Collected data
****

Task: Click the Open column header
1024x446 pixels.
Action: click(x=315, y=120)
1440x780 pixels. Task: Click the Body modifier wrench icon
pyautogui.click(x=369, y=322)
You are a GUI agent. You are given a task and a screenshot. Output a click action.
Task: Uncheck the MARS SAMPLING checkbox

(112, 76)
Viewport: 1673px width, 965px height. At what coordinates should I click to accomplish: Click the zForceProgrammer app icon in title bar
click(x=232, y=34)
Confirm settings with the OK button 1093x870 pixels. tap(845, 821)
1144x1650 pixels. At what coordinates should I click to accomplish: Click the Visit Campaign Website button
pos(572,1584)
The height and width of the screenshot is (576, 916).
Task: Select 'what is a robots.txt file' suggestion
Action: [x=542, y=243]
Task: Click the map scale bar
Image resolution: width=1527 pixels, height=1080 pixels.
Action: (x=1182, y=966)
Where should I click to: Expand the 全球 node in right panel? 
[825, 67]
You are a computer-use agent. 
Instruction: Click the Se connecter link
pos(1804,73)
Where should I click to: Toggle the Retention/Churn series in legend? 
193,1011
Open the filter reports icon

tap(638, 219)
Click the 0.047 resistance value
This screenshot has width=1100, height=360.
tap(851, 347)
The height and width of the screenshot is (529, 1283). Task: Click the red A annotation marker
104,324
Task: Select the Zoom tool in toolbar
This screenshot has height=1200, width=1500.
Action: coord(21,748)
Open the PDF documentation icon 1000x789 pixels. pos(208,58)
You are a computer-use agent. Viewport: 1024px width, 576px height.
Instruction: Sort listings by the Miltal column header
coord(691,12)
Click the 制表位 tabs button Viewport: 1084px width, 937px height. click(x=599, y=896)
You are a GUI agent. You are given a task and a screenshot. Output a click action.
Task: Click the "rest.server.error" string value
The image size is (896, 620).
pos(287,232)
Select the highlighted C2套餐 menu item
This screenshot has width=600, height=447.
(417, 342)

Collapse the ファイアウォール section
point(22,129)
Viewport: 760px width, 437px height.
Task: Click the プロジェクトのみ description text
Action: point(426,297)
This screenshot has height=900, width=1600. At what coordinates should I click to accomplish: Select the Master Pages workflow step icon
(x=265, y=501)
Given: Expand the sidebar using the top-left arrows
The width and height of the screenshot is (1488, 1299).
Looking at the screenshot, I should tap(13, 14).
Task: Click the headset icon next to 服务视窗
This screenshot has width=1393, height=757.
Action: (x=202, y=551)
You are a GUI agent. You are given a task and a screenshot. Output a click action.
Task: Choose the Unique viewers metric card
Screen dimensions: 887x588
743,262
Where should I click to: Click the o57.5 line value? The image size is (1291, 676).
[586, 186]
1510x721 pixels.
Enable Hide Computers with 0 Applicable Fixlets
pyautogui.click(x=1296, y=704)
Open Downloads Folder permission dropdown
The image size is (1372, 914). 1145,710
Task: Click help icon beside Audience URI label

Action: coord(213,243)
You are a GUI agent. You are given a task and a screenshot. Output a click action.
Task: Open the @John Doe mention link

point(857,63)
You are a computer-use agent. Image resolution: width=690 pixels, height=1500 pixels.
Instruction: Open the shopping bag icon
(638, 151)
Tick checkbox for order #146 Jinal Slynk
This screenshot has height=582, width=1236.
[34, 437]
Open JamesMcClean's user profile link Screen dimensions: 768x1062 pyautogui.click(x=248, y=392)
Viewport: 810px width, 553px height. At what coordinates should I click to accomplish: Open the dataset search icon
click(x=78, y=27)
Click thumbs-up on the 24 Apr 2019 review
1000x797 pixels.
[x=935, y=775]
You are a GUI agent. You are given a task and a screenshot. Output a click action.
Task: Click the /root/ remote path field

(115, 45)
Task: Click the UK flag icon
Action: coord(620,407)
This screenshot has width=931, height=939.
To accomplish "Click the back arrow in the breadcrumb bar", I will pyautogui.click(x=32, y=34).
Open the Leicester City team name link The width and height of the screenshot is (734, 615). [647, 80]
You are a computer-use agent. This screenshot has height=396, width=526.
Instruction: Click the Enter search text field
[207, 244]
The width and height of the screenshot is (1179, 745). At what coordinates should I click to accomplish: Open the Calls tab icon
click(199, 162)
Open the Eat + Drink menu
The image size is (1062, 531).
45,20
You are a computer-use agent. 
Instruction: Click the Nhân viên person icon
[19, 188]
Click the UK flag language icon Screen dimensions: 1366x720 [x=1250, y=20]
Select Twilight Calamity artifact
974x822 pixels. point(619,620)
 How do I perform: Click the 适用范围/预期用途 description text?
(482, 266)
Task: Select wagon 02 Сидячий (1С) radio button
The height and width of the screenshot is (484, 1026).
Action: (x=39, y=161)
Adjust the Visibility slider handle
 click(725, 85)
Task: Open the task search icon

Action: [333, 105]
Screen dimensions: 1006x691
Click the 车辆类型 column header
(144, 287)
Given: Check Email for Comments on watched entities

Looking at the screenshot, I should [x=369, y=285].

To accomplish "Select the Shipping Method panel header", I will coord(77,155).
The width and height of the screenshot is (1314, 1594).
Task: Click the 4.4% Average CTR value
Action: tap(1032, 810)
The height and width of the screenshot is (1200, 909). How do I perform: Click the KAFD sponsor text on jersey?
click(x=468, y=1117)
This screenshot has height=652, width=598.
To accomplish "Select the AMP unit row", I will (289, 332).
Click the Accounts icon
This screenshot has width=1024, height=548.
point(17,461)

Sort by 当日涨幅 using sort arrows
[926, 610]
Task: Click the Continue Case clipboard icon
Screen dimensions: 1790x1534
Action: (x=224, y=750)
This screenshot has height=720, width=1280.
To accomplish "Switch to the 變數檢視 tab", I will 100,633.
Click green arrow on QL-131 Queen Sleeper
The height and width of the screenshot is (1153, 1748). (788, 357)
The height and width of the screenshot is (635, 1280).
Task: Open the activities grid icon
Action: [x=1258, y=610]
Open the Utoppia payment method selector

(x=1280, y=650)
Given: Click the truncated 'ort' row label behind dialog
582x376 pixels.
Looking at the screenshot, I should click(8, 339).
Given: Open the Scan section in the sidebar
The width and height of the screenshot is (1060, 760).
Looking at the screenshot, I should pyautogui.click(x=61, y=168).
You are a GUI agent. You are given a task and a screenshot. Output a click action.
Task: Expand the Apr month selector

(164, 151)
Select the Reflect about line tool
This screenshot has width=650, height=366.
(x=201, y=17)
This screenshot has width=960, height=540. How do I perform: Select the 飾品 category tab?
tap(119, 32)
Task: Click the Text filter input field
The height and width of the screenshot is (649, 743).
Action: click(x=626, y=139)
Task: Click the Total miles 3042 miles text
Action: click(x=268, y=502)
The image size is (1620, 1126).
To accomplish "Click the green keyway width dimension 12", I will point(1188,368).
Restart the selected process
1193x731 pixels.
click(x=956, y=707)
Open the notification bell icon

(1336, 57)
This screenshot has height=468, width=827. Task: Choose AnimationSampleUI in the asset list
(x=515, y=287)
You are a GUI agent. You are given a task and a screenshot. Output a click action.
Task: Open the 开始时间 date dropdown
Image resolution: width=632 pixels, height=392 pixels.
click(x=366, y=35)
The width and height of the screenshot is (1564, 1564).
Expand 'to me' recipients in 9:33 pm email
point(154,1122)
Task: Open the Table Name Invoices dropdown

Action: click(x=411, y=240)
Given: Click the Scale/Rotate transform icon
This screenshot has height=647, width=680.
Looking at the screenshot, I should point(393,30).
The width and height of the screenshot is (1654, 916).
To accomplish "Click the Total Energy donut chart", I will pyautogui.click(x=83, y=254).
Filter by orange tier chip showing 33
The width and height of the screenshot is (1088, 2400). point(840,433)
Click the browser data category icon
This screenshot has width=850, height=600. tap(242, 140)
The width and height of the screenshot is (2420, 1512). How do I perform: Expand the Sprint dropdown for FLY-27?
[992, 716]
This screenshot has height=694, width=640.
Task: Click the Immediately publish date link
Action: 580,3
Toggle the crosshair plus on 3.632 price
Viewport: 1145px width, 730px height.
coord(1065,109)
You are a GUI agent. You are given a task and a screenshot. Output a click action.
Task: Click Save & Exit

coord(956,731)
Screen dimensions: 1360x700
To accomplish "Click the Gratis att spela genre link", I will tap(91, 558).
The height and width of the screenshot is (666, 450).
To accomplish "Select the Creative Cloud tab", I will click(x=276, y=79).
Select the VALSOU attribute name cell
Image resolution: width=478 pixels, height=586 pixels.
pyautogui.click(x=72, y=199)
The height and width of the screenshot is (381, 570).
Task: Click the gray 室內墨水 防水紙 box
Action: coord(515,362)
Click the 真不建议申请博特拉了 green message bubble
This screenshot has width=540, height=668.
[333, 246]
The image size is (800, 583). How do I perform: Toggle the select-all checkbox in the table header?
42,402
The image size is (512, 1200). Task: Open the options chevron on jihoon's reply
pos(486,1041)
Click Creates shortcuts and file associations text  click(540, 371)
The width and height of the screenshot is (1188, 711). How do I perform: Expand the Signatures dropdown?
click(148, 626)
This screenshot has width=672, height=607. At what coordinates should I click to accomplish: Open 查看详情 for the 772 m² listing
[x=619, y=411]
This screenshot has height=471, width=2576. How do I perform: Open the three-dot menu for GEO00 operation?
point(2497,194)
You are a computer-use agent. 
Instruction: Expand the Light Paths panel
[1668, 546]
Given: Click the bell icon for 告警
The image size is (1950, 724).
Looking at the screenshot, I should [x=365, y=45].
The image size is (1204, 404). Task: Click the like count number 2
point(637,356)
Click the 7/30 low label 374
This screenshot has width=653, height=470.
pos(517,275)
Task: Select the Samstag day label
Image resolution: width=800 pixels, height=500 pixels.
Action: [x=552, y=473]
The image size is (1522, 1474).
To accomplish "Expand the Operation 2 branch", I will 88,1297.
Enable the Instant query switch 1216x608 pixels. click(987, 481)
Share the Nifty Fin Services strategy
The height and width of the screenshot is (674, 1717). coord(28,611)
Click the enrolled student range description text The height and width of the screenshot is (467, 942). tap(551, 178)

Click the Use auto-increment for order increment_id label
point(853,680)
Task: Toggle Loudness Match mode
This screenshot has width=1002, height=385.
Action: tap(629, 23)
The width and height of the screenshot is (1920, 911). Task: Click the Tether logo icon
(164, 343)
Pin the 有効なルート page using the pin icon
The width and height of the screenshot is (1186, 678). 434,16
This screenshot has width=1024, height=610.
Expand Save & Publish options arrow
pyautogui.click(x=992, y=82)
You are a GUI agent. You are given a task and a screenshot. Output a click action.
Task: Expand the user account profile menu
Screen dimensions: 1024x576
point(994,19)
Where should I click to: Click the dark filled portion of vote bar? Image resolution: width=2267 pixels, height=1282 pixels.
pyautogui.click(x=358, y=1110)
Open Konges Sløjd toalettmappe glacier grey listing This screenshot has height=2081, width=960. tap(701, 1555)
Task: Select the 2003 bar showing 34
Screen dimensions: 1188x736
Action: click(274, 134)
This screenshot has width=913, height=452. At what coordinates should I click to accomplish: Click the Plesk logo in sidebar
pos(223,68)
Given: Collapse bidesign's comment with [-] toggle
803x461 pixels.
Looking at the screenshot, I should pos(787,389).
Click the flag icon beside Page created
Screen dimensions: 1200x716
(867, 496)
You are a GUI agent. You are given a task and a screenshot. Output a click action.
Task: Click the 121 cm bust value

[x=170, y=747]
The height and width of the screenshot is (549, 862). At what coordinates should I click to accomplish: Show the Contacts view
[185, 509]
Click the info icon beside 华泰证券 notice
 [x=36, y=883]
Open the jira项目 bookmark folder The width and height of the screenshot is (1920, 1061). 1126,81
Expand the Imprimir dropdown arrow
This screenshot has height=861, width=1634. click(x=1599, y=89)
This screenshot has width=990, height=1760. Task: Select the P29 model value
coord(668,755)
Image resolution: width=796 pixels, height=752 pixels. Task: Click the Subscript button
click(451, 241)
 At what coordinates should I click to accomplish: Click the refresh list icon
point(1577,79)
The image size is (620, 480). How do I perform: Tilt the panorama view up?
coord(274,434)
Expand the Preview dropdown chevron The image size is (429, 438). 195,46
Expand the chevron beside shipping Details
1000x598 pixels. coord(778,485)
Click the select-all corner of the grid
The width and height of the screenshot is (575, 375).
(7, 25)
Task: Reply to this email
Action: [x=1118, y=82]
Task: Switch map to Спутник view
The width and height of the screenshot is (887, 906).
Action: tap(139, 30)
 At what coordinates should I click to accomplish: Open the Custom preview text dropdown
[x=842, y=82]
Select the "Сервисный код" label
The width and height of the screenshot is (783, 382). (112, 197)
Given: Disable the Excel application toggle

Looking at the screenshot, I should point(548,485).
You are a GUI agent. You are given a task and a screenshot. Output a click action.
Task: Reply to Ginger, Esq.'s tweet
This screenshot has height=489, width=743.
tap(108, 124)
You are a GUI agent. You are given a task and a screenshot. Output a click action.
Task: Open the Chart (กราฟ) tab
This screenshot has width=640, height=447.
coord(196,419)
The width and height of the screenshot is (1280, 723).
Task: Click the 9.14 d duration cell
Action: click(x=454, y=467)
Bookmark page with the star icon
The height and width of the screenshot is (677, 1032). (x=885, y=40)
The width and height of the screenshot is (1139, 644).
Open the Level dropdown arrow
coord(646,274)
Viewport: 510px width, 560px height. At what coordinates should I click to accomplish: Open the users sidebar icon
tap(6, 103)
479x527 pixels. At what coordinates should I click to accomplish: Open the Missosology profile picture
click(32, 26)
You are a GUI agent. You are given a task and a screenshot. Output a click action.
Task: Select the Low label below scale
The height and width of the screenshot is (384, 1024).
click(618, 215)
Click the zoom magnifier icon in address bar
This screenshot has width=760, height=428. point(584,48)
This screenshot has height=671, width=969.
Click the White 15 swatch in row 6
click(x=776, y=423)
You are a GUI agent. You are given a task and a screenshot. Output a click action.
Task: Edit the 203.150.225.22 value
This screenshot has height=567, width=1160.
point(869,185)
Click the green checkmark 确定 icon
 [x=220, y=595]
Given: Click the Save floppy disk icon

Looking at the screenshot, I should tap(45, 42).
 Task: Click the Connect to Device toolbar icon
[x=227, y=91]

****

## Your instructions
Exactly as written, give the line containing "Click the zoom magnifier icon in address bar" and all remaining lines of the records.

## Task result
Click the zoom magnifier icon in address bar
This screenshot has width=760, height=428. point(584,48)
This screenshot has height=671, width=969.
Click the White 15 swatch in row 6
click(x=776, y=423)
You are a GUI agent. You are given a task and a screenshot. Output a click action.
Task: Edit the 203.150.225.22 value
This screenshot has height=567, width=1160.
point(869,185)
Click the green checkmark 确定 icon
 [x=220, y=595]
Given: Click the Save floppy disk icon

Looking at the screenshot, I should tap(45, 42).
 Task: Click the Connect to Device toolbar icon
[x=227, y=91]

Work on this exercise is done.